Emmerich may also have more in common with Dr Strangelove than his many critics would wish to admit. He is in fact a B-movie director with a big budget who knows both his audiences very well – the air-punching meatheads who whoop along to the hardware and ballistics and the smirking ironists who dig his grandiose showmanship and the sly political undercurrents of his films.
He’s on cracking form in this high-velocity romp set in 1600 Pennsylvania Avenue. Sadly he doesn’t quite go as far as dumping the USS John F. Kennedy onto The White House but the elaborate action sequences - terrorism porn if you will - are a treat and you can be sure Mrs Roosevelt and Jackie O wouldn't have approved of the way he’s redecorated the Green Room and The Oval Office.

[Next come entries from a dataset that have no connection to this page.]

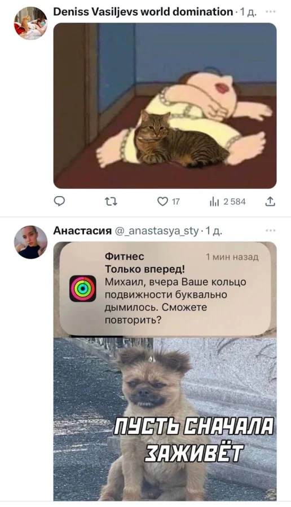This screenshot has height=507, width=291.
Task: Open Deniss Vasiljevs world domination profile name
Action: pos(143,12)
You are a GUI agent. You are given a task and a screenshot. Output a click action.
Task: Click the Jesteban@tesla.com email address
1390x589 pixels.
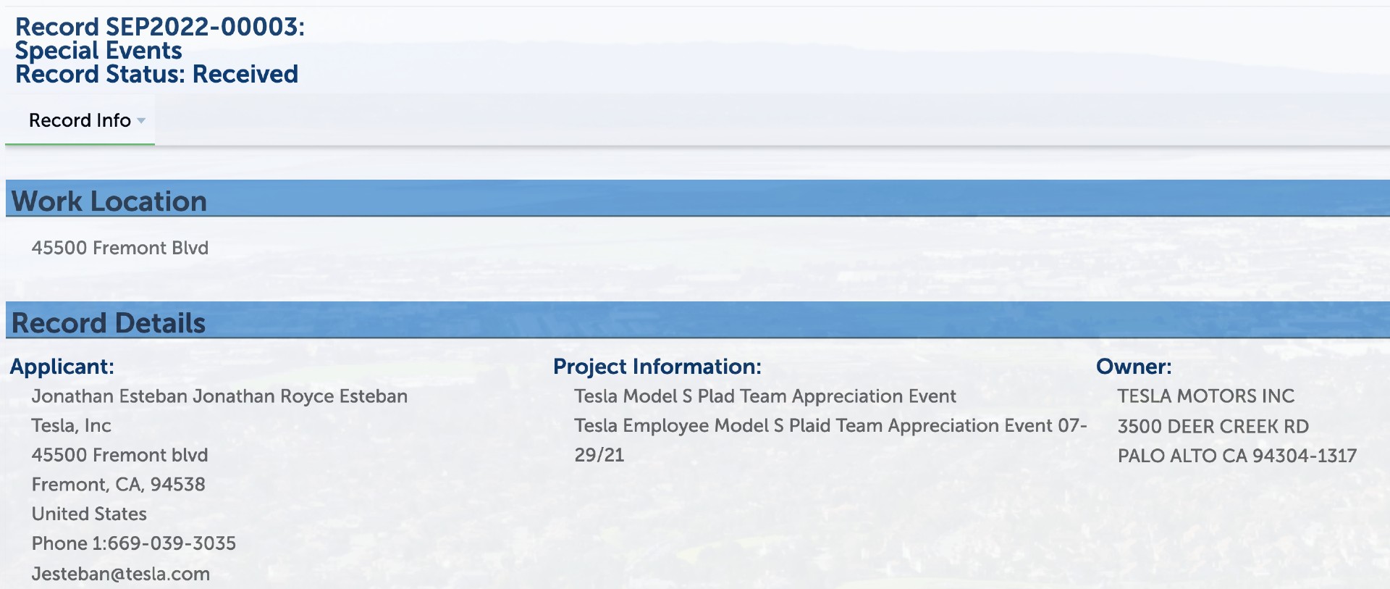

Jamie Foxx plays President Sawyer, a peacenik Commander-in- Chief who is about to present a Middle East peace plan which is about as believable as an Emmerich plot. Meanwhile, Channing Tatum as security grunt John Cale (a name which may or may not reflect the director’s fondness for The Black Angel’s Death Song) has just been turned down for his dream job as a Secret Service agent guarding the Prez.
Their paths cross just as a bunch of terrorists take over the place, with the ease with which one might hijack a ride at Funderland, and proceed to raise merry hell as they seek out Sawyer. Naturally, he's high-tailed it with Cale, His Only Hope for survival. What follows is essentially Die Hard in The White House. Actually, it’s Die Hard in The White House does Air Force One because the Air Jordan-wearing, Nicorette-chomping Prez Sawyer proves that he's a bit handy with a rocket launcher, especially when he’s tearing up the White House's manicured lawn in the Presidential limo with an armoured personnel carrier full of baddies in hot pursuit.
While Foxx does a decent impression of Obama, Tatum is fine and functional as a John McClane clone with a nice line in wisecracks in the face of certain death. The absurdity is slathered on in industrial sludge and the two leads may well be the Richard Pryor and Gene Wilder of the action blockbuster.
White House Down has had its nose bloodied at the US box office by the very similar, but humourless, Olympus Has Fallen. For a lighter take on the imminent fall of Western Civilisation, Emmerich’s arched eyebrow always delivers more bang for your buck. Crass and as subtle as a Tomahawk missile arcing towards a chemical dump, it’s dumb, dunderheaded and great, great fun.